Model Primitive Hierarchical Lifelong Reinforcement Learning
12 Mar 2019Introduction
-
The paper presents a framework that uses diverse suboptimal world models that can be used to break complex policies into simpler and modular sub-policies.
-
Given a task, both the sub-policies and the controller are simultaneously learned in a bottom-up manner.
-
The framework is called as Model Primitive Hierarchical Reinforcement Learning (MPHRL).
Idea
-
Instead of learning a single transition model of the environment (aka world model) that can model the transitions very well, it is sufficient to learn several (say k) suboptimal models (aka model primitives).
-
Each model primitive will be good in only a small part of the state space (aka region of specialization).
-
These model primitives can then be used to train a gating mechanism for selecting sub-policies to solve a given task.
-
Since these model primitives are sub-optimal, they are not directly used with model-based RL but are used to obtain useful functional decompositions and sub-policies are trained with model-free approaches.
Single Task Learning
-
A gating controller is trained to choose the sub-policy whose model primitive makes the best prediction.
-
This requires modeling p(Mk | st, at, st+1) where p(Mk) denotes the probability of selecting the kth model primitive. This is hard to compute as the system does not have access to st+1 and at at time t before it has choosen the sub-policy.
-
Properly marginalizing st+1 and at would require expensive MC sampling. Hence an approximation is used and the gating controller is modeled as a categorical distribution - to produce p(Mk | st). This is trained via a conditional cross entropy loss where the ground truth distribution is obtained from transitions sampled in a rollout.
-
The paper notes that technique is biased but reports that it still works for the downstream tasks.
-
The gating controller composes the sub-policies as a mixture of Gaussians.
-
For learning, PPO algorithm is used with each model primitives gradient weighted by the probability from the gating controller.
Lifelong Learning
- Different tasks could share common subtasks but may require a different composition of subtasks.

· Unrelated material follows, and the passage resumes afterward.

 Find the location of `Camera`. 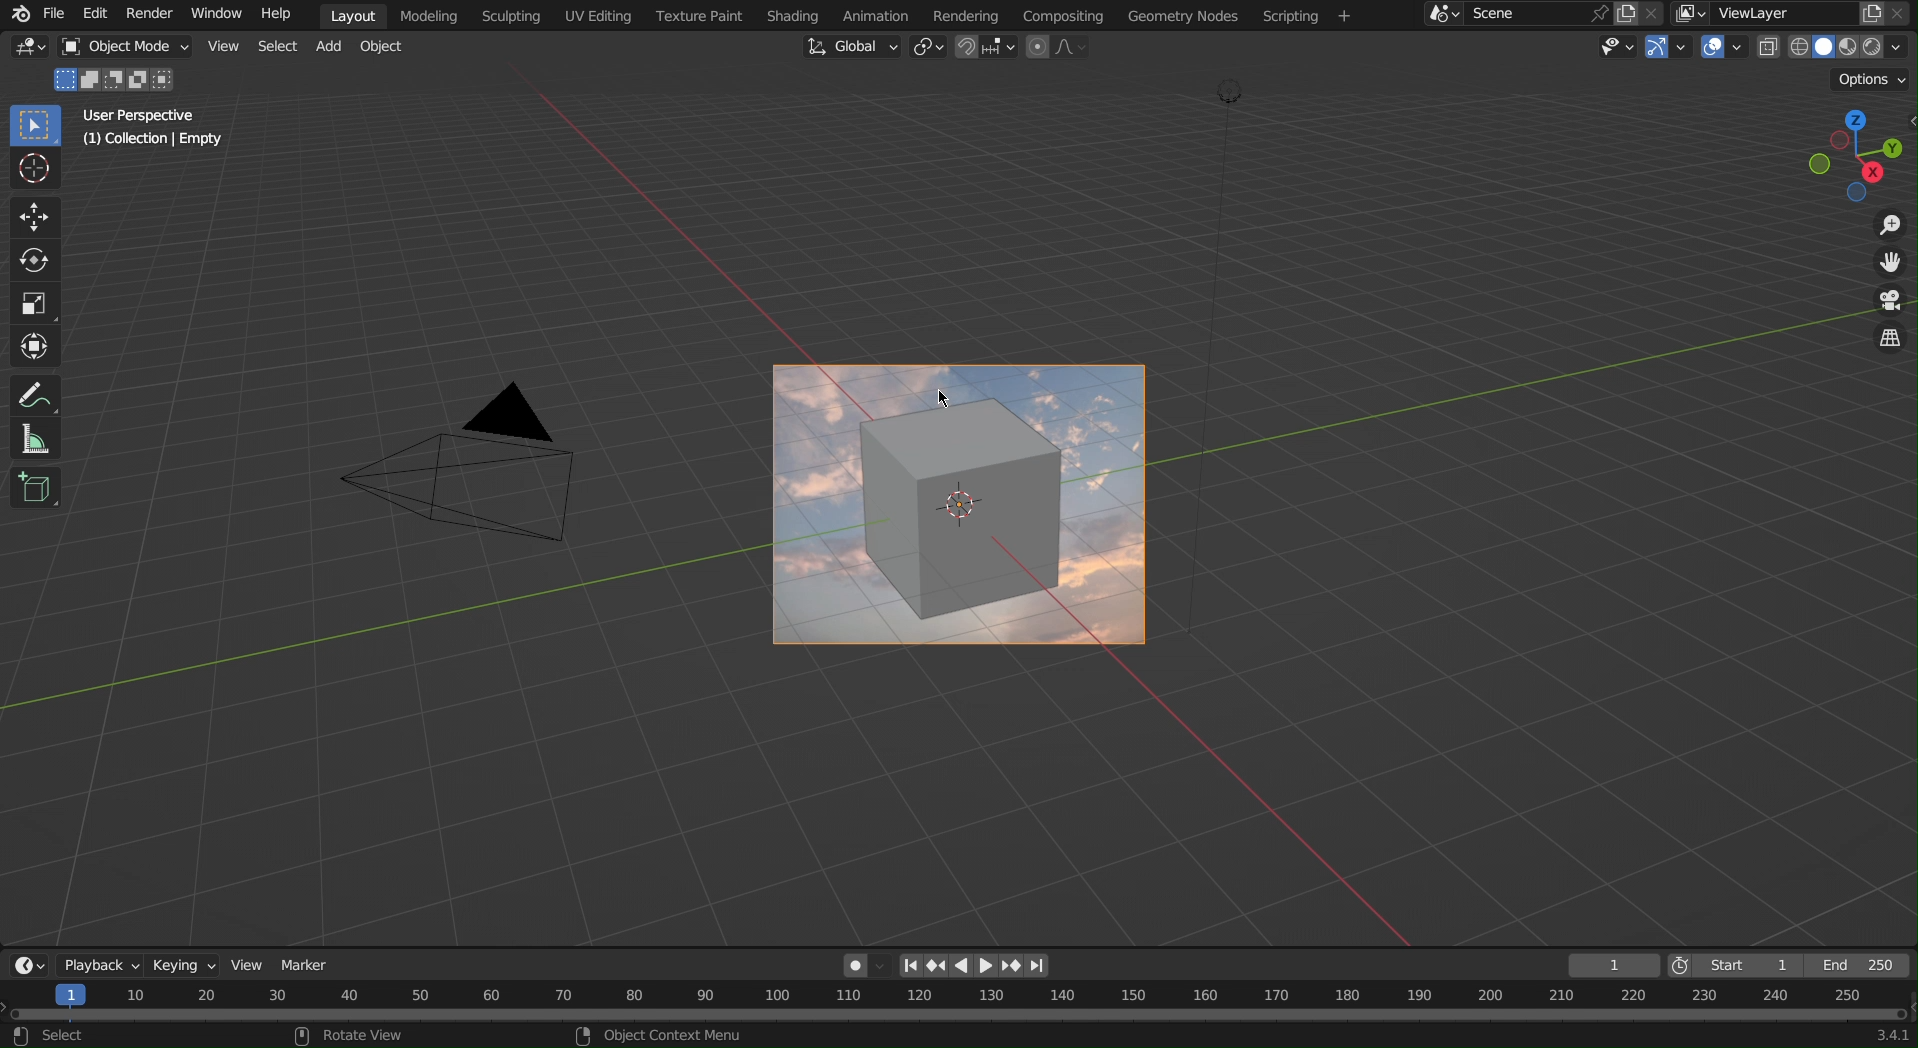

Hence, the learned sub-policies are transferred across tasks but not the gating controller or the baseline estimator (from PPO).
Experiments
-
Domains:
-
Mujoco ant navigating different mazes.
-
Stacker arm picking up and placing different boxes.
-
-
Implementation Details:
-
Gaussian subpolicies
-
PPO as the baseline
-
Model primitives are hand-crafted using the true next state provided by the environment simulator.
-
-
Single Task
-
Only maze task is considered with the start position (of the ant) and the goal position is fixed.
-
Observation includes distance from the goal.
-
Forcing the agent to decompose the problem, when a more direct solution may be available, causes the sample complexity to increase on one task.
-
-
Lifelong Learning
-
Maze
-
10 random Mujoco ant mazes used as the task distribution.
-
MPHRL takes almost twice the number of steps (as compared to PPO baseline) to solve the first task but this cost gets amortized over the distribution and the model takes half the number of steps as compared to the baseline (summed over the 10 tasks).
-
-
Pick and Place
-
8 Pick and Place tasks are created with max 3 goal locations.
-
Observation includes the position of the goal.
-
-
-
Ablations
-
Overlapping model primitives can degrade the performance (to some extent). Similarly, the performance suffers when redundant primitives are introduced indicating that the gating mechanism is not very robust.
-
Sub-policies could quickly adapt to the previous tasks (on which they were trained initially) despite being finetuned on subsequent tasks.
-
The order of tasks (in the 10-Mazz task) does not degrage the performance.
-
Transfering the gating controller leads to negative transfer.
-
-
Notes
- I think the biggest strength of the work is that accurate dynamics model are not needed (which are hard to train anyways!) through the experimental results are not conclusive given the limited number of domains on which the approach is tested.